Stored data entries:
=== Begin Enclosure ===
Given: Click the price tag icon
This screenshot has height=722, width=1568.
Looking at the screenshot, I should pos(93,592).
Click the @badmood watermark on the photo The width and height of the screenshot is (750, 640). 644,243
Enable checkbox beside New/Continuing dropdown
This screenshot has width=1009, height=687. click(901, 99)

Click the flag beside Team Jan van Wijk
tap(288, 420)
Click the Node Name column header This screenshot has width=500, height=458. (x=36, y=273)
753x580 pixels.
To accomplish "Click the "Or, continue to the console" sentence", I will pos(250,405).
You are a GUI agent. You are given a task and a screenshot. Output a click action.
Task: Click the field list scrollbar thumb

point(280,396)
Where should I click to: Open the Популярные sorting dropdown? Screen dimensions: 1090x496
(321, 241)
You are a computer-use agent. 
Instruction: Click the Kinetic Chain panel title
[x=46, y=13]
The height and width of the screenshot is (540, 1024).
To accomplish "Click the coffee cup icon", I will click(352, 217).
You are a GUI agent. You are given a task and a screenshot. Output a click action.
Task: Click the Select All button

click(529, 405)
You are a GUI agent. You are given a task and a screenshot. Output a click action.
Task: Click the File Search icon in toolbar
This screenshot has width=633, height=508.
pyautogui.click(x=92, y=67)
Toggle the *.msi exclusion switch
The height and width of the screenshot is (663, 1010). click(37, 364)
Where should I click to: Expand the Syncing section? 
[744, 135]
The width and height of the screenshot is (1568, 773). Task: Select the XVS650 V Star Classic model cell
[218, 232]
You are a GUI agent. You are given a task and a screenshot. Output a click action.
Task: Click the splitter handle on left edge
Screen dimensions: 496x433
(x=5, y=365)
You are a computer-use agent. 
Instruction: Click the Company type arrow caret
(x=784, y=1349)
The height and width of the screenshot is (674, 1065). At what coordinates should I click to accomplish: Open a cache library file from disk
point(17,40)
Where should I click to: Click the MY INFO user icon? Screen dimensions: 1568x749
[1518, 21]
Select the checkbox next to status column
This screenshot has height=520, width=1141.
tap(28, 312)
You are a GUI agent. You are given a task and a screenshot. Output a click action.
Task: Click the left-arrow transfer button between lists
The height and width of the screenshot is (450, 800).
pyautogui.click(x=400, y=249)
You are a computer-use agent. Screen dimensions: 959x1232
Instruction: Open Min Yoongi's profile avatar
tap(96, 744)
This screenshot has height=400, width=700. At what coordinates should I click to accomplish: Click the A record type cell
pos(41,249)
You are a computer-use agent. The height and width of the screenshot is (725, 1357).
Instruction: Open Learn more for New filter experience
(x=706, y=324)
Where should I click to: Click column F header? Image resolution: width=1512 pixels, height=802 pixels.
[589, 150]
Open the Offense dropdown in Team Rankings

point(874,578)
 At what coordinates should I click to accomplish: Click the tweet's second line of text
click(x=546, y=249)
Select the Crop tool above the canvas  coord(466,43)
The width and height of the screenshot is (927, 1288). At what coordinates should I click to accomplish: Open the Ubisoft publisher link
=== End Enclosure ===
**Exercise brief**
Among the lines above, find those with the word "computer". Copy them.

**Written solution**
You are a computer-use agent. 
You are a computer-use agent. 
You are a computer-use agent. Screen dimensions: 959x1232
You are a computer-use agent. The height and width of the screenshot is (725, 1357).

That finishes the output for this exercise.